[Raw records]
┌──

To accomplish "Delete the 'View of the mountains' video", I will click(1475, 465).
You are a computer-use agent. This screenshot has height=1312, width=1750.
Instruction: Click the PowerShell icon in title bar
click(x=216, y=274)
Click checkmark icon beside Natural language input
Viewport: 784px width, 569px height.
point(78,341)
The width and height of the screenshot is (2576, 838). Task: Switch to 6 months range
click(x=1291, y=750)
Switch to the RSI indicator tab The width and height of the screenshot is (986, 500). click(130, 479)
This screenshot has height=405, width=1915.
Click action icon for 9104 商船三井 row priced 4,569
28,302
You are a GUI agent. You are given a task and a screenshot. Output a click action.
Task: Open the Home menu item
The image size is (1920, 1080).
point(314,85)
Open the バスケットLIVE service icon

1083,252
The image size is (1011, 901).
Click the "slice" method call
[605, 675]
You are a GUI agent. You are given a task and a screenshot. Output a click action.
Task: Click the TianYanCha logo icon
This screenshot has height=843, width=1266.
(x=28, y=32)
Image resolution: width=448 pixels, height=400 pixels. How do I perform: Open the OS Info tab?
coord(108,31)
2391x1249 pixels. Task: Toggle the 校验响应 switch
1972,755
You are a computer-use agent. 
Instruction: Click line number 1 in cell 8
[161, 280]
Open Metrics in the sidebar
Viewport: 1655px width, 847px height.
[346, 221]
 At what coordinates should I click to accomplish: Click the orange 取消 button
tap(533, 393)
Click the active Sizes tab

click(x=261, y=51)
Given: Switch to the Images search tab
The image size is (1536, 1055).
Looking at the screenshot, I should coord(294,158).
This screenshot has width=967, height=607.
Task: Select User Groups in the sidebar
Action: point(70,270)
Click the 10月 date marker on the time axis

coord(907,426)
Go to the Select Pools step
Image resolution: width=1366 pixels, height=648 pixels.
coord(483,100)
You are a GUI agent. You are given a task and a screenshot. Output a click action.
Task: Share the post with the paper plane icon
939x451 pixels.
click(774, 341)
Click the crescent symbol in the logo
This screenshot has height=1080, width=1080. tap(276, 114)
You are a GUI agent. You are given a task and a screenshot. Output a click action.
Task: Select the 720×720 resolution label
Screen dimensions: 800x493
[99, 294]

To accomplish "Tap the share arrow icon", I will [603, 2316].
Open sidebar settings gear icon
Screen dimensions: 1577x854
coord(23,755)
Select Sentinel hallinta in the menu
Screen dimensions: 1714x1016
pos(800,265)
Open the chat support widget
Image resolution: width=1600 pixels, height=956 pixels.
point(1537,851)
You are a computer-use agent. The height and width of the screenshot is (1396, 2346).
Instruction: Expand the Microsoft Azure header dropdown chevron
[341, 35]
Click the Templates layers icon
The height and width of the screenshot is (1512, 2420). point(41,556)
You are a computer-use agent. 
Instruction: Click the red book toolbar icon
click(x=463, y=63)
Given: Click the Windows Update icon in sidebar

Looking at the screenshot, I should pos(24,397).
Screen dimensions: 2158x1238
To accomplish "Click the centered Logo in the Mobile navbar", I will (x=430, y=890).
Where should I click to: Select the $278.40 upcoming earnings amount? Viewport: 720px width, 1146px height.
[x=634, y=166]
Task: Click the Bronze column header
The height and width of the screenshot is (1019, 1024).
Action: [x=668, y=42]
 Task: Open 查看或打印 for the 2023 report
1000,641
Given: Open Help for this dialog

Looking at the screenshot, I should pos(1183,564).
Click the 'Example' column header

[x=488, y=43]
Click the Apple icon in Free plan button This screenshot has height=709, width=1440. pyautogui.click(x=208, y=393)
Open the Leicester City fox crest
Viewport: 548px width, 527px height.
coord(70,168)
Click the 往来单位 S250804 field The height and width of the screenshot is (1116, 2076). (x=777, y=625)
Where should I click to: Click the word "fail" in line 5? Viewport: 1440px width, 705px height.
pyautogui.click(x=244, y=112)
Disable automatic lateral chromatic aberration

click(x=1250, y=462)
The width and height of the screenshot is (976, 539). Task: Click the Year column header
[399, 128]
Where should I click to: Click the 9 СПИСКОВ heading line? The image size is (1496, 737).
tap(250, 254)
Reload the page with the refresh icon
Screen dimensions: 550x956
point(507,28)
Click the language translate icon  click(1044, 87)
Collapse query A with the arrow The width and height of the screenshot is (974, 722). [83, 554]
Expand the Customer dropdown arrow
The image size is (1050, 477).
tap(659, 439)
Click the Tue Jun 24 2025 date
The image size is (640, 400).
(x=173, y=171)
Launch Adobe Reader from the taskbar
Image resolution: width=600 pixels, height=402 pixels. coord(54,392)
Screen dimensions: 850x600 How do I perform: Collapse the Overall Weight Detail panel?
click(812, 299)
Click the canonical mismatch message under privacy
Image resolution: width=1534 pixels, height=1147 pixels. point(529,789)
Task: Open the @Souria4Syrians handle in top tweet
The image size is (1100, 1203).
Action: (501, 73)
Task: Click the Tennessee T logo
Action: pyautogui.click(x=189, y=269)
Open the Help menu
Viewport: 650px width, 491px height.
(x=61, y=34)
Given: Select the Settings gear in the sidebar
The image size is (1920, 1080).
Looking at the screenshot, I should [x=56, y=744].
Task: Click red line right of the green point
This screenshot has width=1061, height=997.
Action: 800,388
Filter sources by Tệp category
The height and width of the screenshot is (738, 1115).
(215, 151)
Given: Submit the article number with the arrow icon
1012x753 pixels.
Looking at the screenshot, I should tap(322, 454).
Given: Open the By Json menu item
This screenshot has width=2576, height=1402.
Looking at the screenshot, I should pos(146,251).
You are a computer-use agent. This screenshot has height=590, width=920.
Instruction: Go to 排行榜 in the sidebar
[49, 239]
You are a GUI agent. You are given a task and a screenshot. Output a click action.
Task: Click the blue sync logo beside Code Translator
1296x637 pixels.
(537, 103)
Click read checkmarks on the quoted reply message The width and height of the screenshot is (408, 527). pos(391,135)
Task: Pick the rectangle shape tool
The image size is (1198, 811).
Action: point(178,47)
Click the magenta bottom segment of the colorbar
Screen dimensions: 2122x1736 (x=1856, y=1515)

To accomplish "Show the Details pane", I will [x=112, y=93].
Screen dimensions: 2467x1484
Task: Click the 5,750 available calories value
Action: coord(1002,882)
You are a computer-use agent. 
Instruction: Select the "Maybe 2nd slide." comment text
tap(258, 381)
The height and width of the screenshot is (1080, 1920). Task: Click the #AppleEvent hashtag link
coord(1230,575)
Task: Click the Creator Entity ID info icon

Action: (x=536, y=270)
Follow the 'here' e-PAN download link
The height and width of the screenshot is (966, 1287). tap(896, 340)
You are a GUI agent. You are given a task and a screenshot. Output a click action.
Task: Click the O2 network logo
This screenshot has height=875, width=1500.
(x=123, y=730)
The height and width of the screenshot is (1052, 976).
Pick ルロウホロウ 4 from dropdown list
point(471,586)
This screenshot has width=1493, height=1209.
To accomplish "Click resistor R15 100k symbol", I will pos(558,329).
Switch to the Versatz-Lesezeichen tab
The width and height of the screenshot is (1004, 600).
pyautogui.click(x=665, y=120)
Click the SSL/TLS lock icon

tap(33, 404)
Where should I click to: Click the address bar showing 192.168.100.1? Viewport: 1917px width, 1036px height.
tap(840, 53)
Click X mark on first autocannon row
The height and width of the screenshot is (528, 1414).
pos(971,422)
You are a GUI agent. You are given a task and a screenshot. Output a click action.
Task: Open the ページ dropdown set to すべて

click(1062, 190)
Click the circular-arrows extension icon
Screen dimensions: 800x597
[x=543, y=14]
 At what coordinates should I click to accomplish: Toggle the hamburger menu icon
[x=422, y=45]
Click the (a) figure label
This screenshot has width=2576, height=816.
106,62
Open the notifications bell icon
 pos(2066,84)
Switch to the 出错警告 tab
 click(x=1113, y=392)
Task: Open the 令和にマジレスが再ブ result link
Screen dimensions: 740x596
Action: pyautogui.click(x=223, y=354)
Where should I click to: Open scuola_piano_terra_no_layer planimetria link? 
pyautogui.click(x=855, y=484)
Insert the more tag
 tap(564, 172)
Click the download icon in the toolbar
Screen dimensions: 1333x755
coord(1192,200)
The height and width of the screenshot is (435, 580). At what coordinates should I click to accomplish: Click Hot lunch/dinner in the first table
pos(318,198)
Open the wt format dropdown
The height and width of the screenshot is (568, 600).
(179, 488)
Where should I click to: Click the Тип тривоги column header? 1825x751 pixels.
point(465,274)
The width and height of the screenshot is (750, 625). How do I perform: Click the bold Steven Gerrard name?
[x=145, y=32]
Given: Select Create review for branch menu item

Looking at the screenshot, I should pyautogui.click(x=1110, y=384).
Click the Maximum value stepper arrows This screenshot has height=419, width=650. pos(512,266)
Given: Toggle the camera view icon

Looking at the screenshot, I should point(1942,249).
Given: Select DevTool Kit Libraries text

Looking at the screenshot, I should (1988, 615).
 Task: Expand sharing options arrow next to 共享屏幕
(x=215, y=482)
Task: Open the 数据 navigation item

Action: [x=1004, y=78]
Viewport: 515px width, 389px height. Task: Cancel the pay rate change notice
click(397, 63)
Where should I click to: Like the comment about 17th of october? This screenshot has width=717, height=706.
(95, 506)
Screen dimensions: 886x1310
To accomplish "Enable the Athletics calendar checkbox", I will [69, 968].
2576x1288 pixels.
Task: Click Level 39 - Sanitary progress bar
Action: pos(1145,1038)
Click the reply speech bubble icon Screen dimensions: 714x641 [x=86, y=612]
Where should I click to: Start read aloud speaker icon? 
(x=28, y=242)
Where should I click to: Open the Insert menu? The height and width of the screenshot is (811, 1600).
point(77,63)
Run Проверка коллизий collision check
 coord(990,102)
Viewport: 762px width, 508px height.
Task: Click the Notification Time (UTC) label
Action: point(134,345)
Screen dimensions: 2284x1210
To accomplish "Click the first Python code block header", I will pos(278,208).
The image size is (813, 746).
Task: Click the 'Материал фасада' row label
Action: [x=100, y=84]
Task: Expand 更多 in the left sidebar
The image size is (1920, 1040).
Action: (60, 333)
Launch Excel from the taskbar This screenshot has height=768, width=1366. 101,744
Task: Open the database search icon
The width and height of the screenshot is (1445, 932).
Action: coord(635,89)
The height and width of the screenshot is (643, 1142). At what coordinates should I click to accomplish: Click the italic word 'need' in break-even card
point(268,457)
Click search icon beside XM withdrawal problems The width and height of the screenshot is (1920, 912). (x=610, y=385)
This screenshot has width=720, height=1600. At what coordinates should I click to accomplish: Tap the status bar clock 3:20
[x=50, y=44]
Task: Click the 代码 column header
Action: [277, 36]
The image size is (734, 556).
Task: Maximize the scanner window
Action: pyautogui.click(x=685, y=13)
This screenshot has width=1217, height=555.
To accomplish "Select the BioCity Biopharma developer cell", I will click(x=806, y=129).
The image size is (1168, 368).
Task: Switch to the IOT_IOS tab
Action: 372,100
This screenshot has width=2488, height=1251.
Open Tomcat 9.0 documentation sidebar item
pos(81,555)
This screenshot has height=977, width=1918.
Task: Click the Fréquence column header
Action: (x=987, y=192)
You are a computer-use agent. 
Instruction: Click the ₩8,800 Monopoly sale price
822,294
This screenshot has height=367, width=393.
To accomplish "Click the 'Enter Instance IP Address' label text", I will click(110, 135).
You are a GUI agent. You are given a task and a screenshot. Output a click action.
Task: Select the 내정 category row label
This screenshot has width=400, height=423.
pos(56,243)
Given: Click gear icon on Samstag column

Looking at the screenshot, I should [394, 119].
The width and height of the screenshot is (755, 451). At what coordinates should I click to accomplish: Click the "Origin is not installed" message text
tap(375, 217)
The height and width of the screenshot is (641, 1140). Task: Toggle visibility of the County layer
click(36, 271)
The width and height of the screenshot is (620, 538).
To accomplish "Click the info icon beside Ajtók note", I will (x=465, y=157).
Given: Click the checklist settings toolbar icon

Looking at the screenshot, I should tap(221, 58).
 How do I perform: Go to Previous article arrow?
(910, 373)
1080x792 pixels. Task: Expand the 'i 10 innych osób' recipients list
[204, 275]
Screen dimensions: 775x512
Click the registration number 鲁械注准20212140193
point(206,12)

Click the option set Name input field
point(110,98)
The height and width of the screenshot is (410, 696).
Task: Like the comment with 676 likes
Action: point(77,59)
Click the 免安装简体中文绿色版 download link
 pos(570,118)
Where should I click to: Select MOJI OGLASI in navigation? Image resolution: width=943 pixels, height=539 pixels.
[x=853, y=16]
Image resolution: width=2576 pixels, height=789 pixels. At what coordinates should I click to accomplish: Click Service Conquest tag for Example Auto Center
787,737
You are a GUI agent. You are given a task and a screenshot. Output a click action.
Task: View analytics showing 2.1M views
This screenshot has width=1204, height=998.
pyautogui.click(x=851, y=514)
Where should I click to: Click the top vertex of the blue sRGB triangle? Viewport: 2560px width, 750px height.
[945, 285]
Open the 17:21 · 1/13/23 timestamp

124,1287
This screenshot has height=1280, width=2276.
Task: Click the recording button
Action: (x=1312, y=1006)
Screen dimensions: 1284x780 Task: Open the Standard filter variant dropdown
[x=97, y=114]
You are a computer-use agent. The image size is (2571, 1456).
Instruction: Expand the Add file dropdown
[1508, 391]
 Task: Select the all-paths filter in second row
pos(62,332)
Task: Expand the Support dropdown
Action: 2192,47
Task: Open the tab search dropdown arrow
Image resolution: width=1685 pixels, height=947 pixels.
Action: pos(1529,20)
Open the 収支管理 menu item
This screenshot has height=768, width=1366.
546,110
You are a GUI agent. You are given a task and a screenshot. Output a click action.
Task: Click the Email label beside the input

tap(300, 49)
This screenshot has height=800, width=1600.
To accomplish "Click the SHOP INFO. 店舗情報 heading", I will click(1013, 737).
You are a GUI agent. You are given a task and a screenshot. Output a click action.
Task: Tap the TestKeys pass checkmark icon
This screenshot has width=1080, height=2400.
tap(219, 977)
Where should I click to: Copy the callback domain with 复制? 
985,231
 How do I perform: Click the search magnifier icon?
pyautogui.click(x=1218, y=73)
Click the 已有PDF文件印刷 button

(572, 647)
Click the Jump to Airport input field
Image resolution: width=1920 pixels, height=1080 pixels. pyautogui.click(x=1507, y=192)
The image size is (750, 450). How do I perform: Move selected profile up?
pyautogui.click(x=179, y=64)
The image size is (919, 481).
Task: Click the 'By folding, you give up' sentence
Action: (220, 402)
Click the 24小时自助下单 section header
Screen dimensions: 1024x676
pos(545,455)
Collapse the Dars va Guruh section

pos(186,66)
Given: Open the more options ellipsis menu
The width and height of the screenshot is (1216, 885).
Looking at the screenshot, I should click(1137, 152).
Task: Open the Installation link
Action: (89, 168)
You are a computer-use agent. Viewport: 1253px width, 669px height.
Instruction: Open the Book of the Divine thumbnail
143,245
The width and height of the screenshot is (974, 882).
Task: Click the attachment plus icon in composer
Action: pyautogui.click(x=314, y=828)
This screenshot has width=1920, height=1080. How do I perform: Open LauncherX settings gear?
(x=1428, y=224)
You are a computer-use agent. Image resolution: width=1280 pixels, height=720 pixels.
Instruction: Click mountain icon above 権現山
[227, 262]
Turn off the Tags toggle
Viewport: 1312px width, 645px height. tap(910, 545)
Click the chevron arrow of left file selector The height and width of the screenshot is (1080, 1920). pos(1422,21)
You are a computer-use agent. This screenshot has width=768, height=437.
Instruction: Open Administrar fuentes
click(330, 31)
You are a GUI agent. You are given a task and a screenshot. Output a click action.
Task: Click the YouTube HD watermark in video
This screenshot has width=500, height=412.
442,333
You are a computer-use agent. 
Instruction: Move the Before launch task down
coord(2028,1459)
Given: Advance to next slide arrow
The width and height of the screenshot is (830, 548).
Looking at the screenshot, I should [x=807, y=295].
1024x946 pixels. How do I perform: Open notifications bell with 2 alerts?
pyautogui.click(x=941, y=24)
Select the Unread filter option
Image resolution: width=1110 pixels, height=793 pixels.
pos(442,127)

└──

- Aim of the task -
Rewrite the entries starting at the first line and ending at the line containing "click(x=216, y=274)", both ends included, with -132 added to every coordinate in the answers. Leave the requests unchanged, and return only those lines.

- Completed exercise -
To accomplish "Delete the 'View of the mountains' video", I will click(1343, 333).
You are a computer-use agent. This screenshot has height=1312, width=1750.
Instruction: Click the PowerShell icon in title bar
click(x=84, y=142)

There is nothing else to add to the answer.